More articles Saturday 25 August 2018 4:30pm
Akala: ‘Black on Black Violence’ is being used as an ideological weapon
London’s Black underclass is being used as both an ideological and literal weapon against the other 99% of Black people, according to Akala. The MOBO award-winning hip hop artist, poet and political commentator was speaking yesterday about his book, Natives: Race and Class in the Ruins of Empire, at a sold-out event at the Edinburgh International Book Festival.
“It’s routinely argued that what we have is this thing called ‘Black on Black Violence’, to the point that even Black Londoners believe it,” he explained. “There are 1.71 million Black people in London and, in a terrible year, maybe 50 of them will kill somebody. Is that a higher level than the general population? Absolutely. Is there a problem? Absolutely. Is the problem caused by excessive melanin syndrome? No.
“When you look at this violence, boys aged 15-25 who have been expelled from school, come from the poorest families, from the poorest areas, often with a history of abuse in the family—they’re killing people.
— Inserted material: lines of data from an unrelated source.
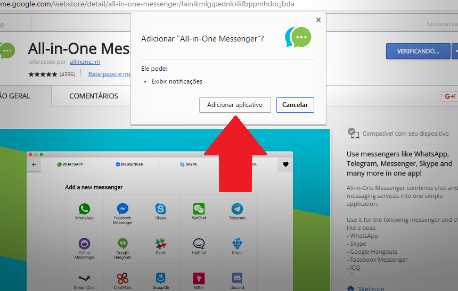Switch to WhatsApp tab in preview
The image size is (458, 291).
point(70,164)
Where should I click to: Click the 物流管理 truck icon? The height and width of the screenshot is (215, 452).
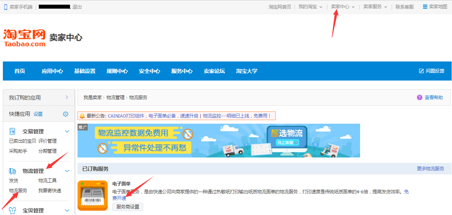click(13, 171)
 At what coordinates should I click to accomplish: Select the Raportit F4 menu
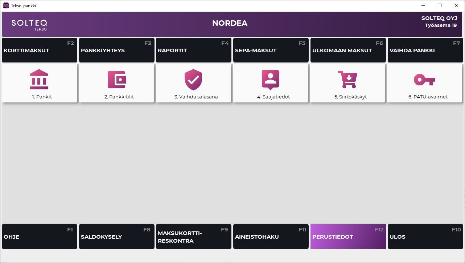(193, 50)
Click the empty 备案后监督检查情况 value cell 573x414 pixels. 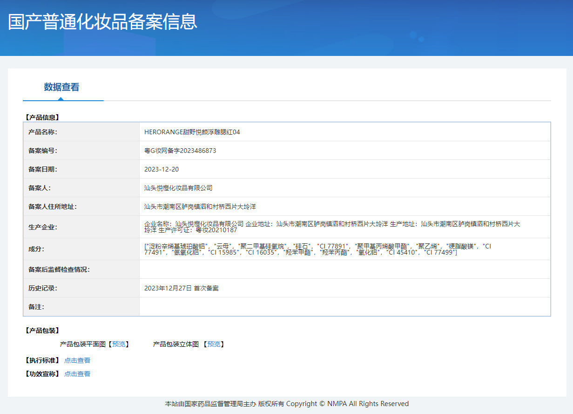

What’s happening is that a national problem – and has been a national problem for centuries really, with gangs in Glasgow that are 200 years old – is being used, in London, to give the impression that these people are foreigners and they brought this problem with them from elsewhere.”
One way this is done by the media always comparing London to New York. “There’s a reason they’re not comparing it to Greater Manchester, which actually had the highest murder rate in Britain last year, or Glasgow,” he said. “There’s this sense that London is this foreign city.
“Now I have a lot of skin in the game in this. The two people I love most in the world are teenage Black boys,” he said. “Earlier this year, my best friend’s son… they stabbed him 10 times, for no reason. On paper, he’s the archetypal middle class kid: his parents are together, they live in the suburbs, he’s on his way to uni. Where’s he fitting into the narrative? Black boys like him are not allowed to be victims?
“What’s happening is that the Black underclass, essentially, is being used as both an ideological and literal weapon against the other 99% of Black people who are not going to kill anyone.”
Akala accepted that, if Police in London were going to concentrate “stop and search” on “young boys and men aged between 15 and 25 in higher-crime gang neighbourhoods, who have been expelled from school and who already have got criminal records”, few people could argue with their logic. But when the police say they’re just going to stop and search random Black guys – including Oscar-nominated Skins actor Daniel Kaluuya – “it’s absurd.”
Blackness, in London and Britain, is a class-signifier, Akala insisted. “If you just say Black, the assumption is lower class, when there are actually quite a lot of Black folk doing quite well—something you’d think we’d be celebrating.”